Most of the people that I work with are aware that the American’s with Disabilities Act (ADA) allows employees to request modifications to their employment so that they an continue to work. However, often they are less clear on what sort of modifications they can request and what work responsibilities they must still be able to complete. A trio of recent cases demonstrate why it is important to make your request for accommodations as broad and all-encompassing as possible…
Before delving into the cases some background information on the ADA accommodation process may be helpful (for a deeper analysis, check out my previous posts). When an individual has a disability they can request accommodations and their employer and this triggers an interactive process where the employee and employer work together to find a reasonable accommodation that allows the employee to complete all of their necessary duties. The employer is not required to agree to any specific accommodation but must provide some modification unless they can show “undue hardship.”
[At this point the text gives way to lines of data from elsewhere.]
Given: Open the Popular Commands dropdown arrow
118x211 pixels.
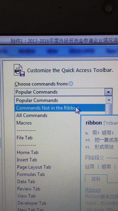Looking at the screenshot, I should pos(108,92).
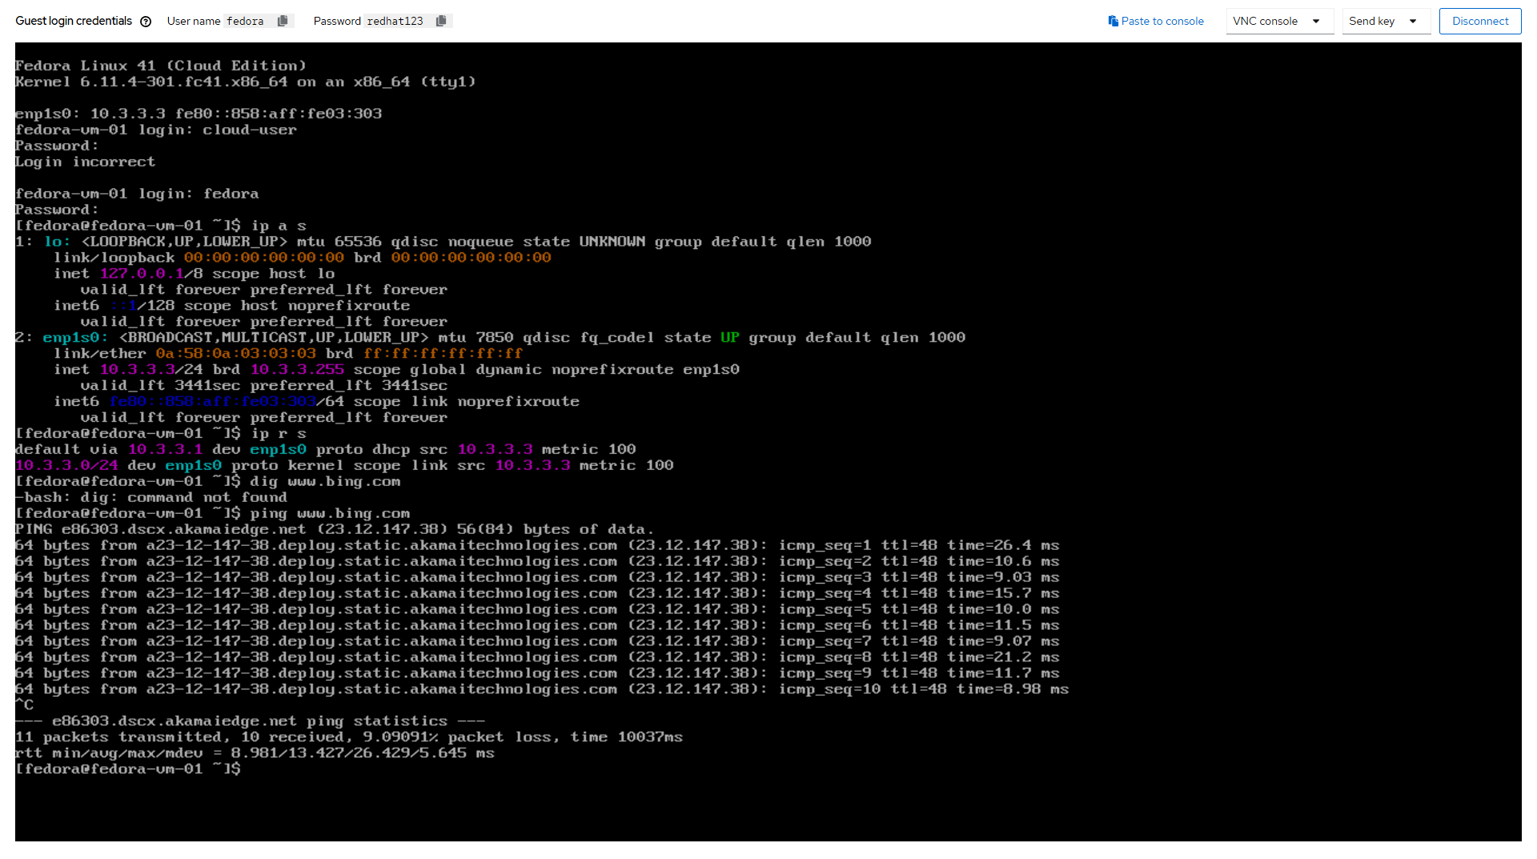Image resolution: width=1537 pixels, height=859 pixels.
Task: Click the Fedora Linux 41 banner line
Action: (x=160, y=66)
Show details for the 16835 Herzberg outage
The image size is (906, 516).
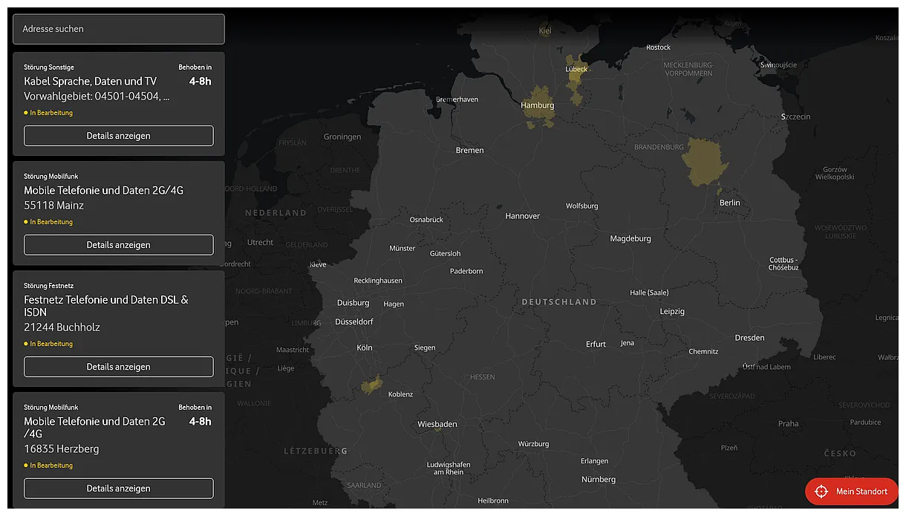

This last point, that employers are not required to provide a specific requested accommodation, is demonstrated by a recent case from Hawaii. See Lu v. Longs Drug Stores, 28 Am. Disabilities Cas. (BNA) 1248 (D. Haw. 2013) (available here) (hat tip to the Employer Handbook for bringing this case to my attention). In Lu, an employee claimed that she was suffering from stress and depression caused by ongoing discrimination and retaliation based on her national origin by her supervisor. The employee’s doctor wrote a letter requesting that the employee be transferred and the employer refused. The employee was terminated for other reasons and brought suit claiming a failure to accommodate. The court dismissed the employee’s claim, citing a bevy of similar decisions, and held that an employer is not required to transfer an employee or change their supervisor as a reasonable accommodation.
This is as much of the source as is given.